A standout, especially for readers who know something about vampire mythology, is Bruce A. McClelland’s “Un-True Blood: The Politics of Artificiality.” McClelland, who has published a book on vampires and their slayers, situates True Blood within the evolving vampire lore. He wonders whether
the attempt to bring vampires into the human world by encouraging them to consume TruBlood represents a drive to ensnare them in our same dependencies and lack of freedom that characterize our society, one that many would characterize as lacking belief, trust, or a deep link to nature.

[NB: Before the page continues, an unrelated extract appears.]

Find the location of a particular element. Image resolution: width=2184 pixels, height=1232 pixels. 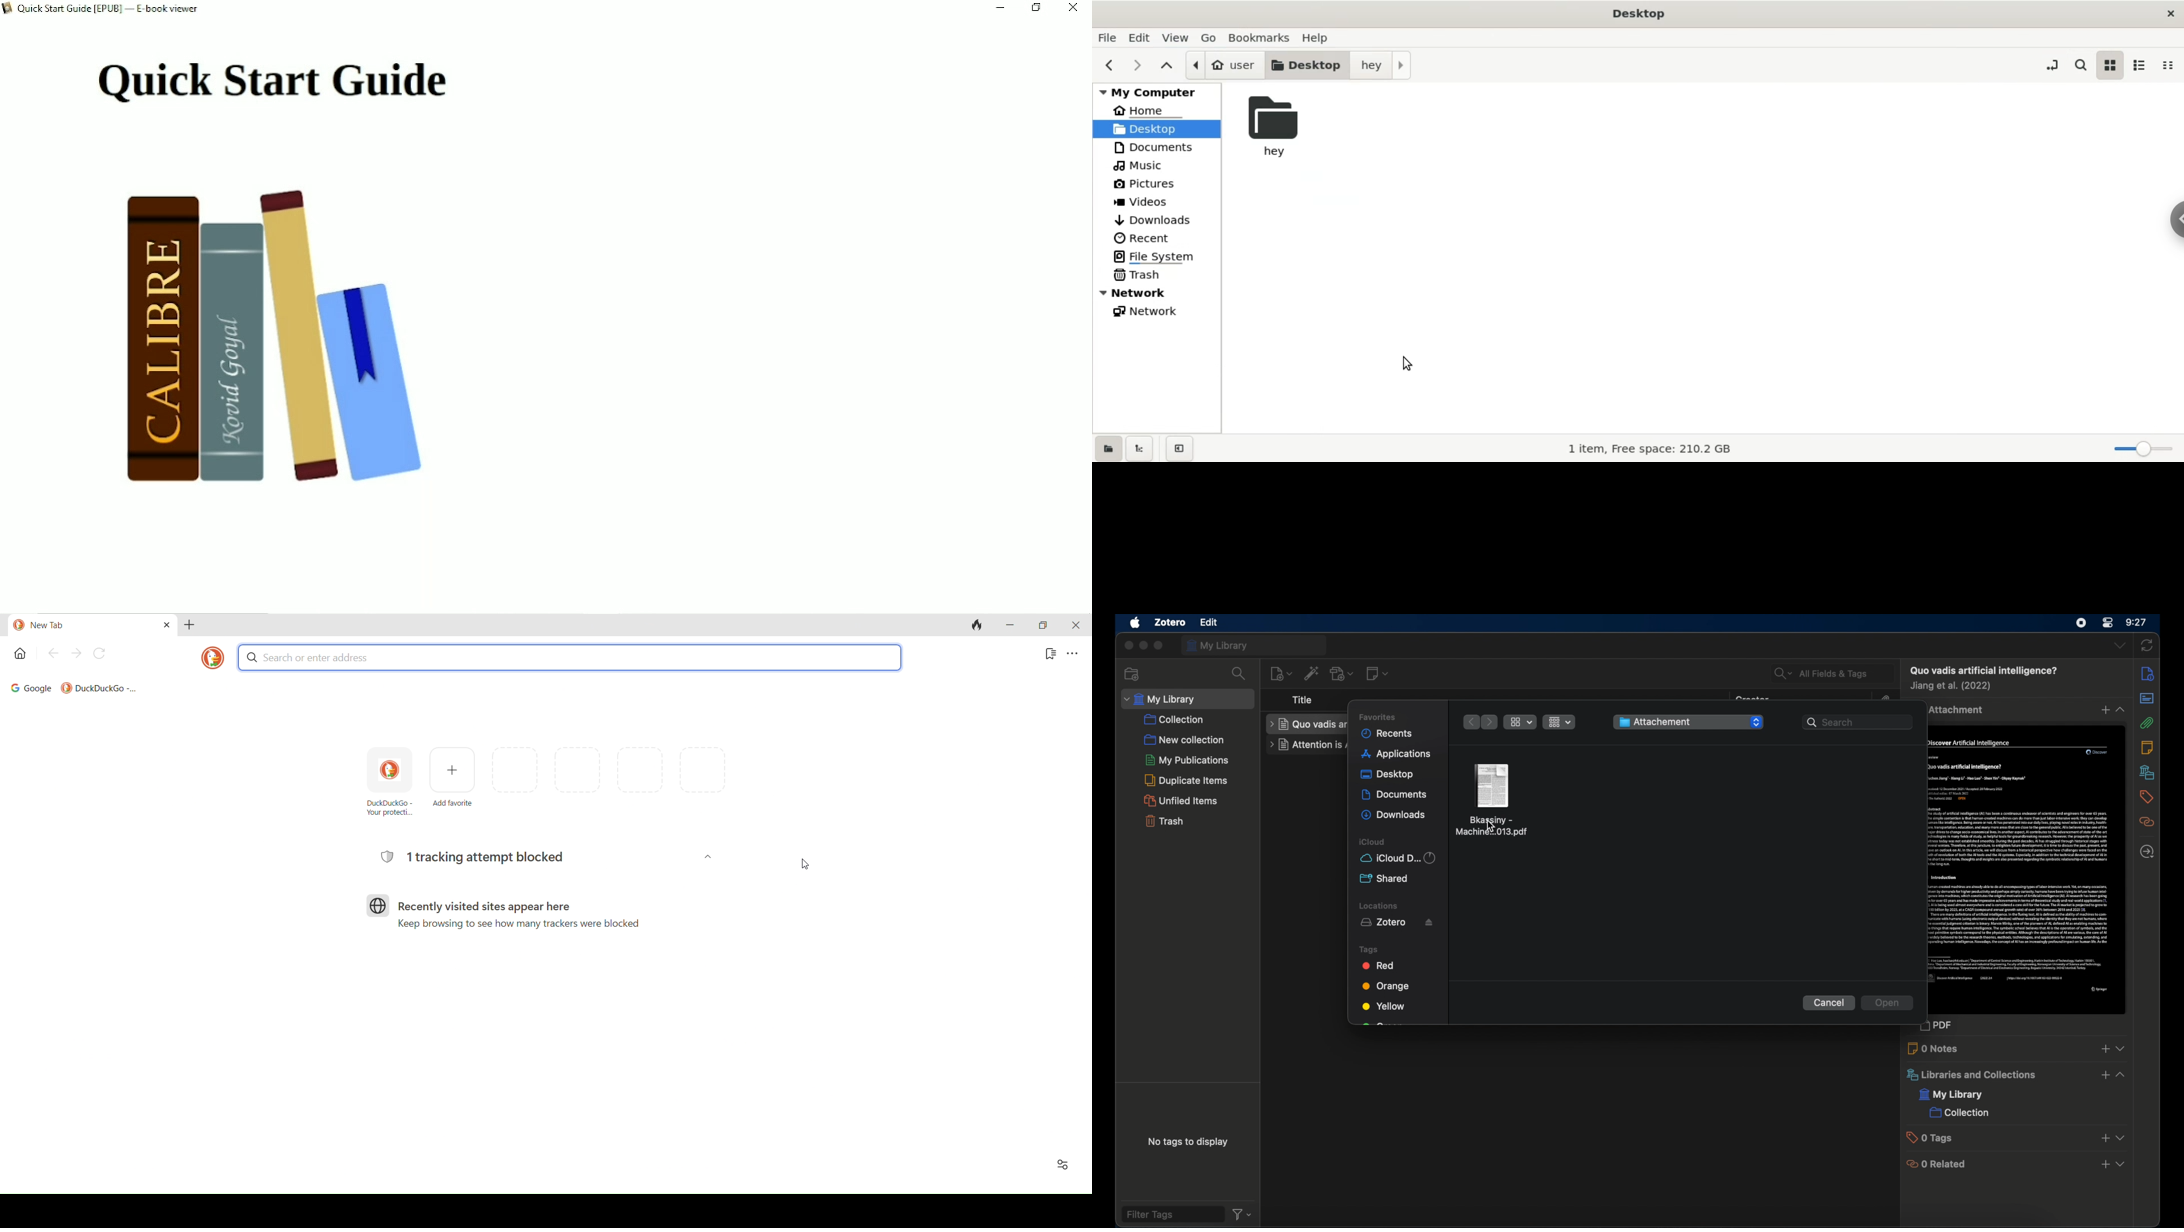

filter tags field is located at coordinates (1172, 1214).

Another very interesting essay is Fred Curry’s “Keeping Secrets from Sookie”, which explores the epistemological questions raised by Sookie’s telepathy, such as “whether anyone could possess any kind of knowledge that even the most powerful telepath couldn’t learn using her powers?”.
There is quite a bit of overlap in the essays, especially on the moral status of vampires, and their connections to other marginalized subgroups. This overlap was made even more manifest by the choice of the same quotations (Eric and Sookie’s discussion about whether humans are to antelopes and as vampires are to lions, for example) and sources (No fewer than three essays discuss Thomas Nagel’s “What is it like to be a bat?”). Many of the essays rely on a pseudo documentary about vampires, from the first season’s DVD. something many readers will not have seen. And some of the essays, in trying to keep a light tone, go a bit too far, for example Brace and Arp’s final exhortation that:
coming out of the coffin or the closet these days requires courage. Let’s hope, pray, and act so that in the future anyone, regardless of sexual orientation, religions or race, whether living or dead, can find acceptance along with basic human and civil rights in Bon Temps and your hometown, too.
I wish the editors had waited a couple of years to publish this volume. Perhaps a few more seasons of True Bloodwould have drawn more essays on other aspects of the narrative, such as Sookie’s problematic conception of her telepathy as disability, fascinating communities like the werepanthers of Hotshot or the weres of Shreveport, the complex relationship of Southern identities to various forms of Christianity, to name just a few.
Overall, though, this is a fun book for fans of the show with no philosophical background, and a good resource for teaching our vampire-loving students some basic concepts in philosophy. The brevity of each essay left me with more questions than answers, but that’s what good philosophy teaching does.